▶ _選択テキスト_
● ● ● ●

2010年7月例会 劇団前進座『五重塔』 原作/幸田露伴 脚色/津上忠
演出/鈴木龍男
出演/嵐圭史、藤川矢之輔、中村鶴蔵、浜名実貴、小林祥子、武井茂、山崎辰三郎、前園恵子、益城宏、姉川新之輔、柳生啓介、松涛喜八郎、上沢美咲、中嶋宏幸、黒河内雅子、又野佐紋、亀井栄克、石田聡、生島喜五郎、上滝啓太郎、藤井偉策、新村宗二郎、針谷理繪子、木村祐樹、平澤愛、ほか

7月14日(水)6時30分
  15日(木)1時30分・6時30分

中京大学文化市民会館プルニエホール(名古屋市民会館中ホール)

「五重塔は、百年に一度、一生に一度、めったに建つものではございません。死んでも名を残しとうございます。」
 腕は立つが世渡りが苦手、周りからは“のっそり”とあだ名される渡り大工の十兵衛。そんな彼が、江戸は谷中の感応寺の五重塔建立をぜひ自分の手でと、朗円上人に願い出たのは、何としても一生に一度の大工事を手がけたい、己の考えた新しい工法を試してみたいという職人の本能からくる欲得抜きの切実な思いからでした。しかしその仕事は名うての棟梁・川越の源太が請け負うことが決まっており、また十兵衛は源太に世話になっている身だったのです。面白くないのは源太の妻お吉と子方の大工・清吉。恩ある親方を裏切ったと不満を隠せません。源太もはじめは激怒しますが、自らの職人としての意地との葛藤で悩みながらも仕事を譲る決心をします。五重塔建立の行方は………。

 本作品は幸田露伴原作の小説「五重塔」を舞台化したものです。
 1965年に中村翫右衛門、河原崎長十郎らによって初演され、700回以上にわたって上演を重ねてきた前進座の代表作のひとつです。職人の意地、きっぷのよさ、友情と信頼、それを見守る老上人の気高さ、周囲の人間の困惑。五重塔建立という大事業の中織り成される人間ドラマです。
2010年9月例会 青年劇場『族譜』 原作/梶山季之 脚本・演出/ジェームス三木
出演/吉村直、青木力弥、佐藤尚子、葛西和雄、船津基、上甲まち子、武智香織、岡本有紀、八代名菜子、杉本光弘、中谷源、広戸聡

9月21日(水)6時30分
   22日(木)1時30分・6時30分
中京大学文化市民会館プルニエホール(名古屋市民会館中ホール)

 昭和15年、朝鮮京畿道水原郡。日中戦争は拡大し、物資も人間も不足してきた日本政府は、本格的に朝鮮人を戦線に駆り出させるための政策の一つとして、朝鮮名を日本名に変えさせる「創氏改名」政策を打ち出した。徴兵逃れで総督府に勤務した画家志望の日本人青年・谷六郎は、改名を拒む大地主・薜鎮永(ソルヂニョン)の説得を命じられ、彼の邸宅に赴く。薜は親日家として知られていたが、谷の懸命な説得にも改名には頑として応じない。困惑する谷に、薜は700年にわたって受け継がれてきたという“族譜”(一族の歴史が記されている家系図)を見せ、当主の責任として名前を変えることはできない、と語る。族譜を目の当たりにした谷はそこに記された壮大な歴史と崇高な文化に圧倒される。薜の苗字を何とか残すべく策を弄する谷だったが、総督府は薜の娘の婚約者を逮捕・拷問するなど身辺への圧力をかけ始める。「名前」と家族を守るため薜が選んだ選択とは・・
2010年11月例会 京楽座『中西和久のエノケン』 作・演出/ジェームス三木
出演/中西和久、海浩気、井上思麻、まるのめぐみ、ズッカーマン明子、間宮知子、浅見真人、坂口アミ、宮原沙樹、大谷由梨佳、西山丈也。

● ● ● ●

▶ _提供データ_

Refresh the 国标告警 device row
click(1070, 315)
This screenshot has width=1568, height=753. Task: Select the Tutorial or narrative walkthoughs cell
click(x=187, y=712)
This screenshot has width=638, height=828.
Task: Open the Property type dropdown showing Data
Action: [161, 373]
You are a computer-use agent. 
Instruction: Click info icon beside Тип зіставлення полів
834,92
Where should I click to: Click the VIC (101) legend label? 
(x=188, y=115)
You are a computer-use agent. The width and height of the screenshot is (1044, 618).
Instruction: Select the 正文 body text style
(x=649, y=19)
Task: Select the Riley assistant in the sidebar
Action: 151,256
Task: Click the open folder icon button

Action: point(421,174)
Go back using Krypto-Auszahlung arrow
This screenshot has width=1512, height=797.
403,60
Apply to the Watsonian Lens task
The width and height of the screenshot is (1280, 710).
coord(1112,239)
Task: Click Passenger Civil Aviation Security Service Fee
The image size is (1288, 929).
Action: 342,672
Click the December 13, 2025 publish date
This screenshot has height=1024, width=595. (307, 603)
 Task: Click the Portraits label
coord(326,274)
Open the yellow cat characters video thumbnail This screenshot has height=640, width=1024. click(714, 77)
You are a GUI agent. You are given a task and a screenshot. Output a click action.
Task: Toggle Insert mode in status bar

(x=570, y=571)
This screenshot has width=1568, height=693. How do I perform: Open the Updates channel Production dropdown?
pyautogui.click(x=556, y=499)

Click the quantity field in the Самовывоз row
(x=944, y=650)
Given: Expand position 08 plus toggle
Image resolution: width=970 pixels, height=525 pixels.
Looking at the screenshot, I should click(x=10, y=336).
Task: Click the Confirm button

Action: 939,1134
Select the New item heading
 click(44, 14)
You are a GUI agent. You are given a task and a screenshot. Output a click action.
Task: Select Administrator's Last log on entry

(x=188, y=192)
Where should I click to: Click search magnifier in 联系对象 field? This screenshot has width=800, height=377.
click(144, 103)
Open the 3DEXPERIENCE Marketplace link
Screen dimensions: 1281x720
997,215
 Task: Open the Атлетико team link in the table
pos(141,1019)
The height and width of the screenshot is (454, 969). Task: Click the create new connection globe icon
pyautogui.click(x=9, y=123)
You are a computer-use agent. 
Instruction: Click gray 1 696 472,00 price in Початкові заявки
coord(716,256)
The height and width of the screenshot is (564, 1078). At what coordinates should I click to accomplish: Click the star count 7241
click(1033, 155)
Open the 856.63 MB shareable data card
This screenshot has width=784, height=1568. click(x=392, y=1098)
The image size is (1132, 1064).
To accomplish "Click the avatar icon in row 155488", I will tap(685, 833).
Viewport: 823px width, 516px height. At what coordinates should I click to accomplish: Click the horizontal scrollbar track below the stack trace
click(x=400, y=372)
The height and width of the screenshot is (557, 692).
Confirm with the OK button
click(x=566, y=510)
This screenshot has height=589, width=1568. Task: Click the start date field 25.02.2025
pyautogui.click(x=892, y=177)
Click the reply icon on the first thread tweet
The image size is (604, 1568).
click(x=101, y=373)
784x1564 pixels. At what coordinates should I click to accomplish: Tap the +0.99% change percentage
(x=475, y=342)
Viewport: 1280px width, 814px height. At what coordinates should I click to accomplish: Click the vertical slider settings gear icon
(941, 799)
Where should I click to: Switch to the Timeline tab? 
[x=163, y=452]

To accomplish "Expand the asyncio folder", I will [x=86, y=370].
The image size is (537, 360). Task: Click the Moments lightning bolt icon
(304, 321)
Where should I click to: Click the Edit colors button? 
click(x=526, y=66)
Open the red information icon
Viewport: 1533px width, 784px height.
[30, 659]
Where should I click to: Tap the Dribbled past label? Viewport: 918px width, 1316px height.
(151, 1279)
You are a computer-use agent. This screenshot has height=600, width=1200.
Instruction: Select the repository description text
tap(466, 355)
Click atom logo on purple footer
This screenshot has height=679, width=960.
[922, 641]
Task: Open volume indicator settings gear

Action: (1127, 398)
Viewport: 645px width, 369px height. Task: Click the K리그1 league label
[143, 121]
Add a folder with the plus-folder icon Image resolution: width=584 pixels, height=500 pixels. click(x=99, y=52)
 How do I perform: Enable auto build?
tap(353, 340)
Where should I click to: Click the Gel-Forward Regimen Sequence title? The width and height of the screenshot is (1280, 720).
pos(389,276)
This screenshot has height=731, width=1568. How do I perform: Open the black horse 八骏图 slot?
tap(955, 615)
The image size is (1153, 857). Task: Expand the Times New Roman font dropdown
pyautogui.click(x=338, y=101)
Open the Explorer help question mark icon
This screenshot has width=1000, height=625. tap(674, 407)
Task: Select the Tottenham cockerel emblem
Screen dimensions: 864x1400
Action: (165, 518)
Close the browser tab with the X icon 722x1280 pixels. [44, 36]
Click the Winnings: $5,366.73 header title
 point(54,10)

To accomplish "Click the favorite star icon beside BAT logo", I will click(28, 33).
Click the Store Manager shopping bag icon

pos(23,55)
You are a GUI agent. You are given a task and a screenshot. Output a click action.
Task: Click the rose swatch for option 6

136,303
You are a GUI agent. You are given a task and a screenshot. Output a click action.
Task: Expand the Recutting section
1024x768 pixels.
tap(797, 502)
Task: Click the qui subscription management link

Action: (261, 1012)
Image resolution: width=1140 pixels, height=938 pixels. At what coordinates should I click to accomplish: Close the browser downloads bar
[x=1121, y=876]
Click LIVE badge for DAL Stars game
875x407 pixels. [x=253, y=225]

● ● ● ●

▶ _作業課題_
例会案内の文章から、「腕は立つが世渡りが苦手、周り」から「決心をします。五重塔建立の行方は………。」までのすべてを一字一句変えずに書き写してください。 これらのレコードは、例会案内の文章とは関係がありません。

▶ _課題の解答_
腕は立つが世渡りが苦手、周りからは“のっそり”とあだ名される渡り大工の十兵衛。そんな彼が、江戸は谷中の感応寺の五重塔建立をぜひ自分の手でと、朗円上人に願い出たのは、何としても一生に一度の大工事を手がけたい、己の考えた新しい工法を試してみたいという職人の本能からくる欲得抜きの切実な思いからでした。しかしその仕事は名うての棟梁・川越の源太が請け負うことが決まっており、また十兵衛は源太に世話になっている身だったのです。面白くないのは源太の妻お吉と子方の大工・清吉。恩ある親方を裏切ったと不満を隠せません。源太もはじめは激怒しますが、自らの職人としての意地との葛藤で悩みながらも仕事を譲る決心をします。五重塔建立の行方は………。